Qué ganas de contarte y compartirte tantas cosas. En nombre del tiempo y de una especie de lazo suspendido no sé dónde. ¿Un lazo que alguna vez existió? Aunque duela, he llegado a dudarlo. ¿Tus motivos? De seguro, son válidos y comprensibles. Solo me bastaría saber que no ha ocurrido… no sé. Solo me bastaría con saber que todo va bien y mirarte para estar tranquila de que así es. Más de una vez te he escrito, siempre lo he hecho en español.  ¿Cómo quieres que te diga que estoy preocupada? ¿Conoces la Clave Morse? Tal vez, sea una singular opción. Quizás, cuando aprenda chino mandarín (falta cada vez menos para eso) pueda decírtelo en ese idioma y, de paso, aprovecho de compartir algo nuevo contigo. Esto último no lo digo molesta, en caso de que así se interprete. (Tómese como un jueguito en medio del relato)

Tal vez, todo va de maravilla y si te contara y describiera los detalles de esos sueños, te burlarías, te reirías y con esa iluminada sonrisa de cebada me pedirías que me calmara y me dirías que todo va bien y que no ocurrirá nada. ¿O no?

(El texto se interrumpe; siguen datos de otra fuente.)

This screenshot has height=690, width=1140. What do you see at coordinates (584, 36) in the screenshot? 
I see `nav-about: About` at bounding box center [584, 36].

Ni idea…

Mis caprichosas divinidades lo saben. Te he buscado, sin anticiparte mi inquietud para no preocuparte ni quedar como una ridícula. Te he buscado, aunque no solo por eso. Por saber, por no saber, por querer que estés bien, porque no hacen falta razones si se quiere escribir, si quiero leerte y que me leas. Si quiero verte y que me veas y así, narrarte a mi manera, desafiar mi rol de profe y tratar de resumirte de manera comprensible lo que han sido estos últimos meses.

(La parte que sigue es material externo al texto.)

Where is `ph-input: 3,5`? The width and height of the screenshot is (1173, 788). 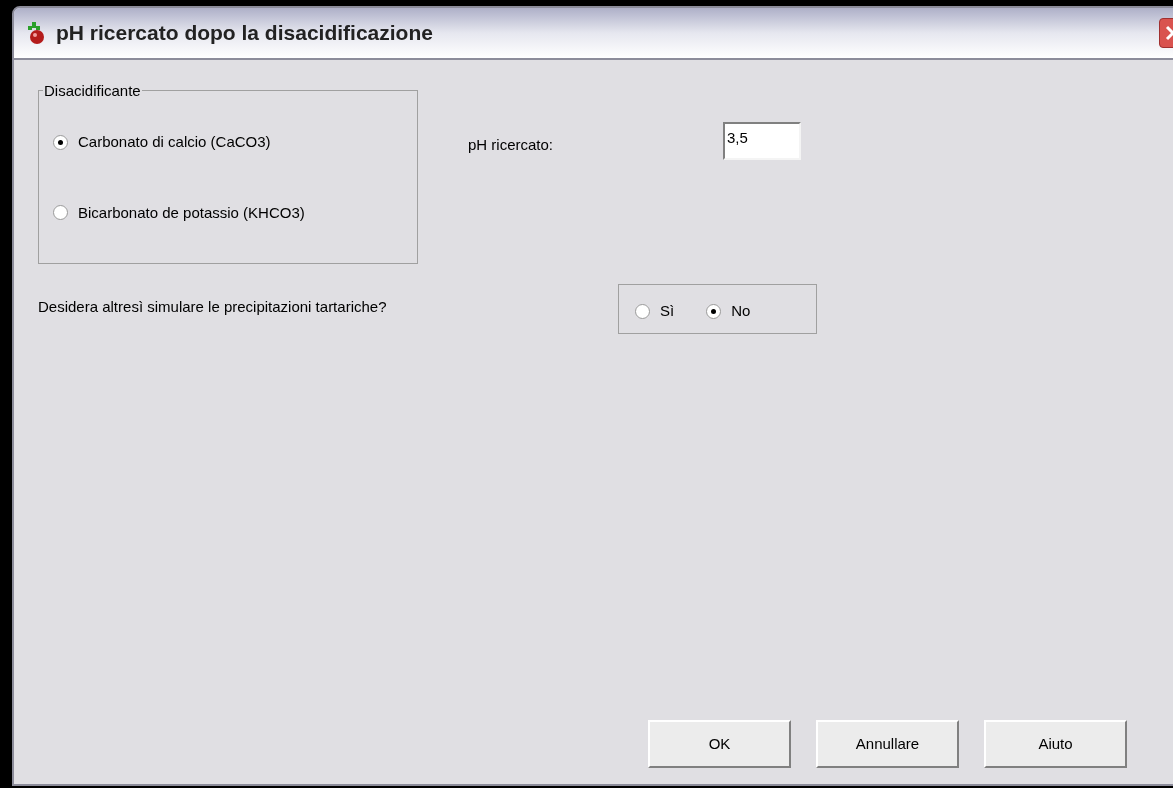
ph-input: 3,5 is located at coordinates (762, 141).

Sí, y ahora, apostando una carta incierta, espero que me leas. Aunque tampoco voy a invitarte en la insistencia a que lo hagas. Feliz de envolverte en mis letras, si llegas. De lo contrario, estas palabras pasarán. Tal vez no por ti, pero lo harán. Y si hasta aquí llegaste, en medio de tu vorágine, quiero que tomes esto y lo guardes. ¿Cómo y dónde? Déjaselo a tu creatividad. Después de todo, eres un loco como yo y sabrás hacerlo.